WRITTEN EXERCISE: Rewrite every row below with "coordinates" swapped for "position" and nothing else altered. Leave the pictures out of your answer.

GIVEN ENTRIES:

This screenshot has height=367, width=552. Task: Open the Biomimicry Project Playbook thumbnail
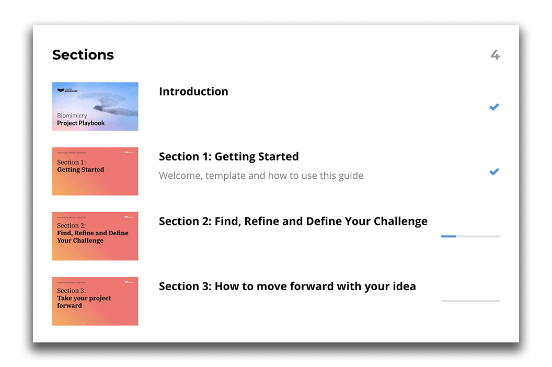(95, 106)
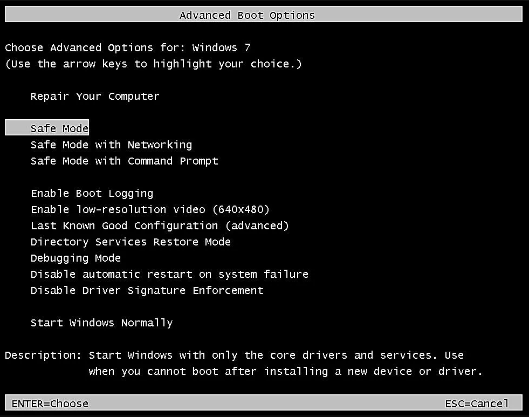The height and width of the screenshot is (417, 529).
Task: Pick Safe Mode with Command Prompt
Action: [x=124, y=161]
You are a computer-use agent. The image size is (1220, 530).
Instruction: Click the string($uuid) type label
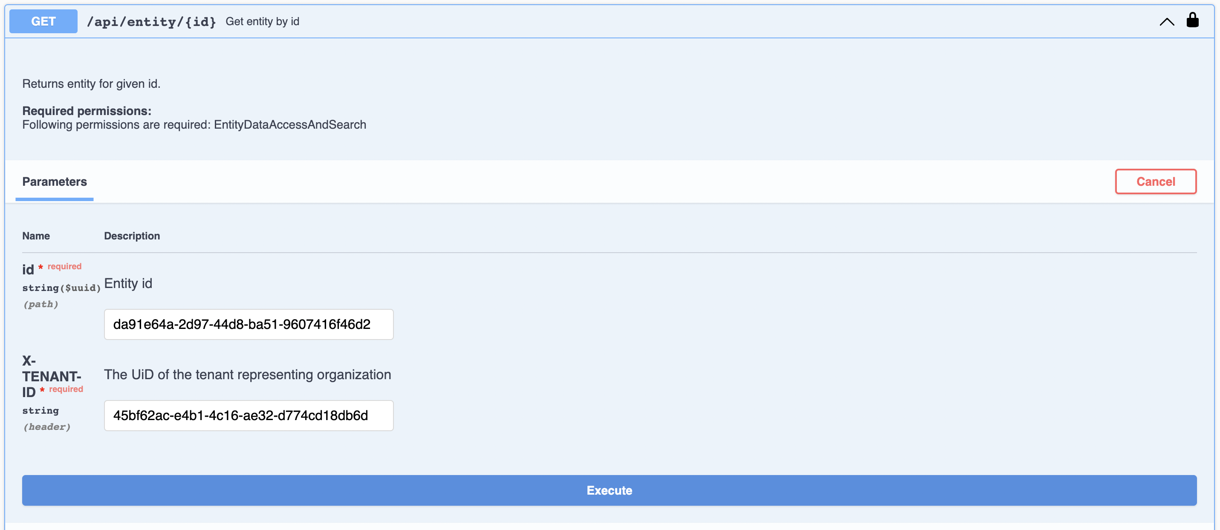pyautogui.click(x=61, y=288)
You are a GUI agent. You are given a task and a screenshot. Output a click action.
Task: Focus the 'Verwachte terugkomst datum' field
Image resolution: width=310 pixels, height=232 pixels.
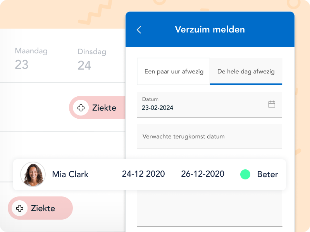(209, 136)
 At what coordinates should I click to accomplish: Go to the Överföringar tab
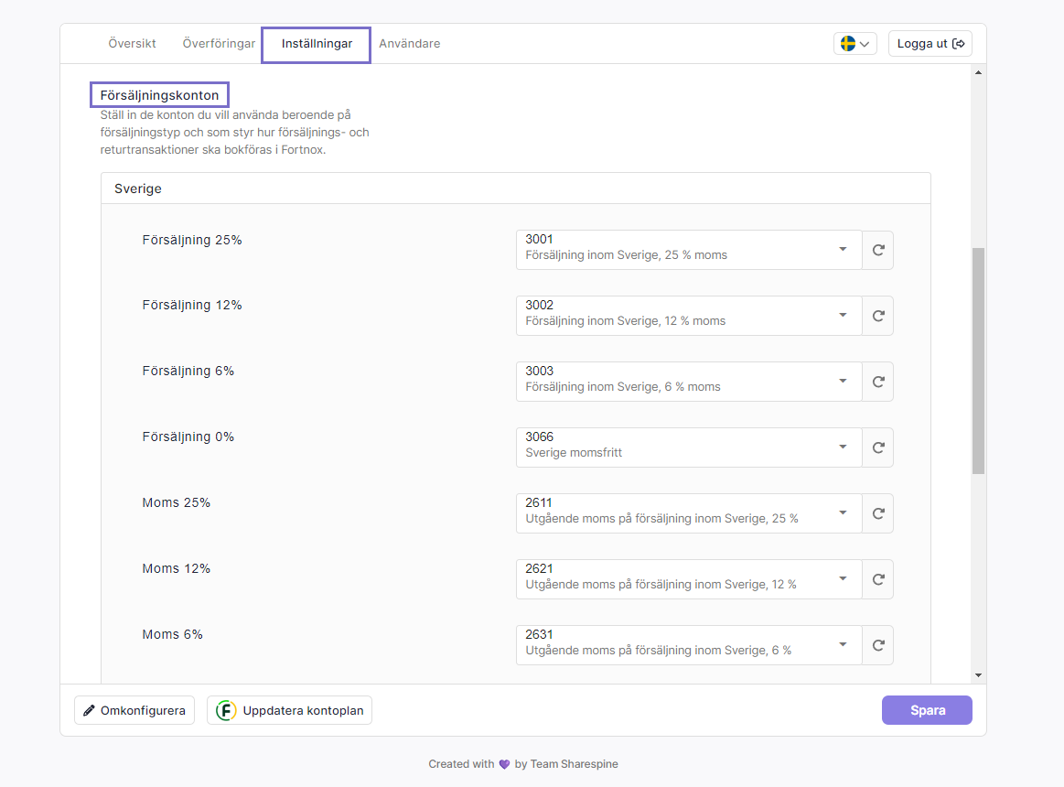tap(219, 44)
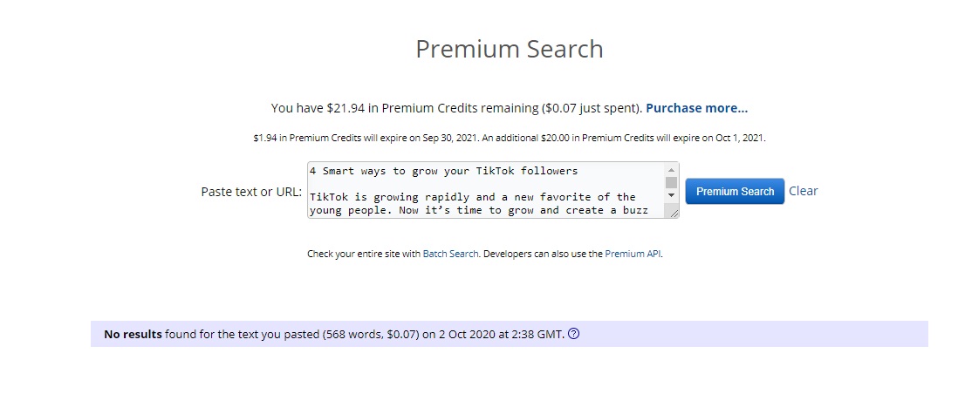Click the Premium Search page heading

509,49
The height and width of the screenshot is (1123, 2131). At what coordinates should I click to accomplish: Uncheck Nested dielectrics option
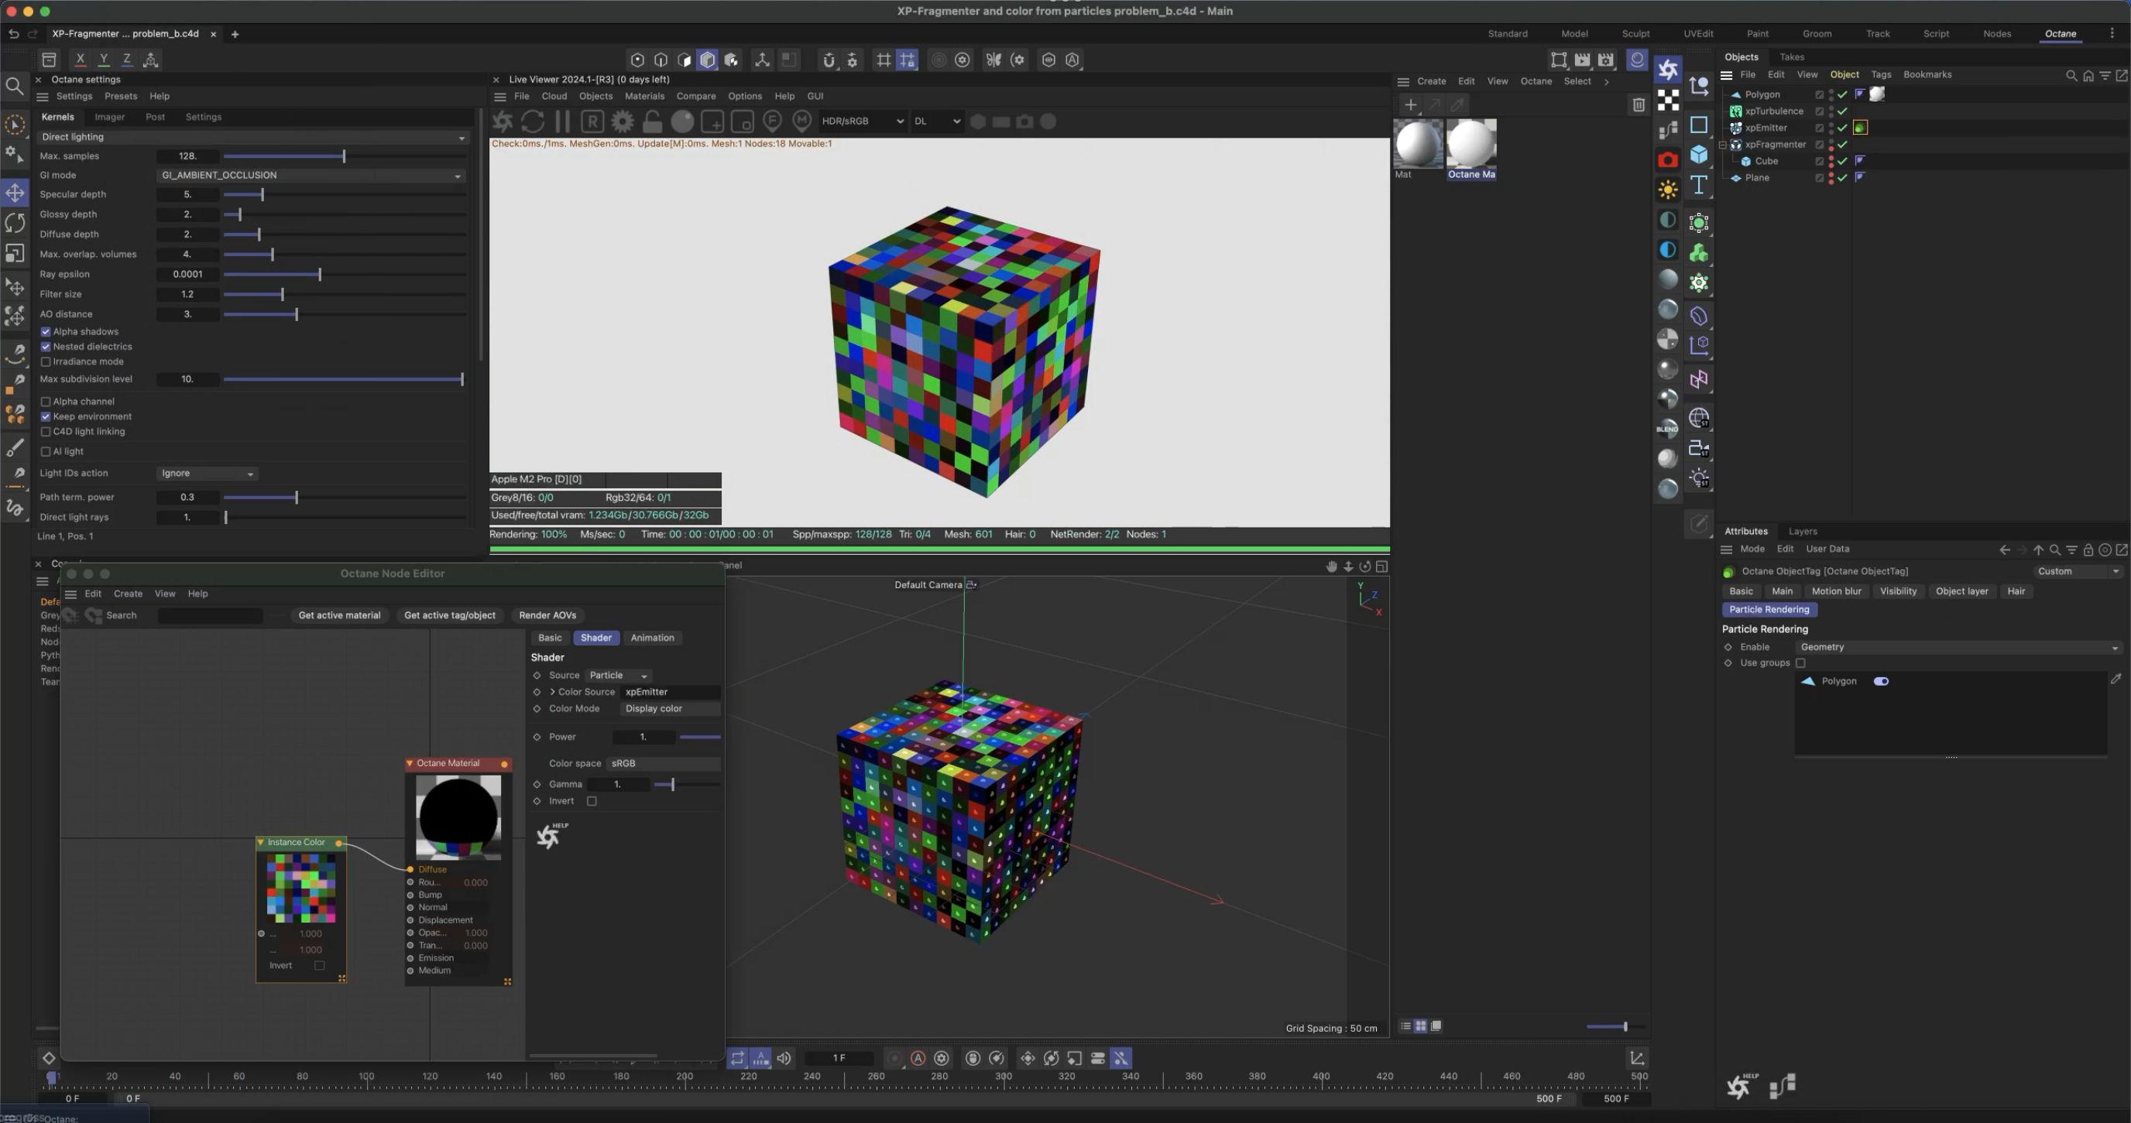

FINAL RESULT:
This screenshot has height=367, width=552. Task: Open the Biomimicry Project Playbook thumbnail
(95, 106)
The height and width of the screenshot is (417, 529).
Task: Pick Safe Mode with Command Prompt
Action: [x=124, y=161]
You are a computer-use agent. The image size is (1220, 530).
Instruction: Click the string($uuid) type label
pyautogui.click(x=61, y=288)
You are a GUI agent. You are given a task and a screenshot. Output a click action.
Task: Focus the 'Verwachte terugkomst datum' field
Image resolution: width=310 pixels, height=232 pixels.
(209, 136)
 At what position should I click to accomplish: Go to the Överföringar tab
tap(219, 44)
Click the Premium Search page heading

509,49
The height and width of the screenshot is (1123, 2131). At what position should I click to accomplish: Uncheck Nested dielectrics option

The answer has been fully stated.